You don't know if this particular woman regularly works in OB though- she could be a temp, working for a temp agency, filling in for the day because the regular tech is out sick.
post #16 of 39
Quote:
Originally Posted by fullofquestions View Post
I was at the doctors today with my sister. She is 29 weeks pregnant. I was nursing my 2 year old in the mei tai. The nurse had been talking to me about the MT. How she has a 14 week old baby at home and lalala...anyway she finally notices I am nursing. "you still have milk?

"why wouldnt I?"
" I did not know you produce milk for so long, why has it not dried up?"
" Seriously? "
" I never nursed"
So I went on to explain that milk is produced on a supply and demand system that as long as she nursed I would continue to make milk.

The nurse also wanted to know why I choose not to formula feed and I was able to tell her about the WONDERUL benefits that mommas milk has that formula does not have. I think she truley did not know based on some of her questions. Do they not teach anything about lactation in school?
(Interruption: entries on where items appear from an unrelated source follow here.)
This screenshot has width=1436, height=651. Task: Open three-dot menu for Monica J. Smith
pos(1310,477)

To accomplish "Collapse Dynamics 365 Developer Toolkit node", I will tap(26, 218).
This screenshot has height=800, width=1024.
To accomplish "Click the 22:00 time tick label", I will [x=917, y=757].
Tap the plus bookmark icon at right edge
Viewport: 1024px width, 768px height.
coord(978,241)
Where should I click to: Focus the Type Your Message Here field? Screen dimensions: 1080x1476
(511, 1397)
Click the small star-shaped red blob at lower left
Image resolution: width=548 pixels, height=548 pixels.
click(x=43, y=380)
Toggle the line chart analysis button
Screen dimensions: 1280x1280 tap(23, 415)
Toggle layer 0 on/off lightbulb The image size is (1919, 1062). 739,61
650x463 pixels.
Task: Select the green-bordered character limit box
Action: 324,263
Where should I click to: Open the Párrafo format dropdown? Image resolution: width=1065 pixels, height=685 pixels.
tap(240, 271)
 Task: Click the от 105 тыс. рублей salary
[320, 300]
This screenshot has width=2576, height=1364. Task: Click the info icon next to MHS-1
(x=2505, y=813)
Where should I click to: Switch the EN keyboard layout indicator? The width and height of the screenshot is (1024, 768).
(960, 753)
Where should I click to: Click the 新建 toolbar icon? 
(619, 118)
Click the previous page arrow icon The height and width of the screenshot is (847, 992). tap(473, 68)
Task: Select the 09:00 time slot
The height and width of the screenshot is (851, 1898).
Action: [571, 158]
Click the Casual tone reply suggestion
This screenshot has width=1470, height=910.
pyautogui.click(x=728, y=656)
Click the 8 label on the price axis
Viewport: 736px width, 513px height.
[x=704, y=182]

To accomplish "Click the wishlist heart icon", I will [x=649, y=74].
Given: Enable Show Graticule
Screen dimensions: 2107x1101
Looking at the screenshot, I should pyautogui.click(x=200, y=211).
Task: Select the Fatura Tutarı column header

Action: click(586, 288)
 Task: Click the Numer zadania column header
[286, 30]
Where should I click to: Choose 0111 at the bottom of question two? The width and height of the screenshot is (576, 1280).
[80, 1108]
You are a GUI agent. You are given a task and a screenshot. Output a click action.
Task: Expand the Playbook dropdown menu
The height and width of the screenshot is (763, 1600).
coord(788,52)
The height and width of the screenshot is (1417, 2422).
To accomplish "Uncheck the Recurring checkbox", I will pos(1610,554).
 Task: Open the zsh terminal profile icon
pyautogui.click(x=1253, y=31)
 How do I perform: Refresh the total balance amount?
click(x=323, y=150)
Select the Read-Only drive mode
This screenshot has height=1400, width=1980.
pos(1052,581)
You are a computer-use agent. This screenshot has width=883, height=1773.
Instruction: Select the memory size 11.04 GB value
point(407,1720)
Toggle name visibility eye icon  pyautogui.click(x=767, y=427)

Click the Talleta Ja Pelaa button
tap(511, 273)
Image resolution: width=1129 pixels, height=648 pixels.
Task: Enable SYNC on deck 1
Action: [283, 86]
I was also able to pass out several "mothering" that I had in the diaper bag to the nurse and the other pregnant lady in the office. My sister and I had been debating the merit of some of the articles.
pediatricians don't learn about lactation unless they take it upon themselves. i remember reading that in a doctor sears book.
post #17 of 39
Quote:
Originally Posted by mytwogirls View Post
However, there are nurses out there who just don't either get it or "forget" what they learned in school.
They might have really forgotten. They all have to take algebra too and the nursing students in my chemistry class couldn't remember how to find x in a problem like 25=x+17. (And they'd had algebra like 3 months earlier.)
post #18 of 39
Quote:
Originally Posted by Astoria View Post
Good job! Nursing in front of people, speaking up for it, and passing out info! You rock. Every opportunity for education is great -- every chance to get the message out could make a difference. Especially someone who interacts with pregnant women! Yay!
: WTG mama!
post #19 of 39
When I was pregnant with my first, they barely gave you a chance to decid. At your first prenatal, they bombarded me with a big baby bag full of fomula stuff and "as good as mamas milk" articles almost as if assuming you were not breastfeeding. And of course at 16 I fell for it, figured they knew best and used formula..formula that made my child sick..then the peds turn around and say he has reflux...
post #20 of 39
I had something somewhat similar happen to me at my ob's office. A physicians assistant and nurse saw me when I had mastitis and both were not very educated in breastfeeding and both admittedly said to me, I could never do it. I didn't even know how to react, and felt pretty crummy so just left shaking my head.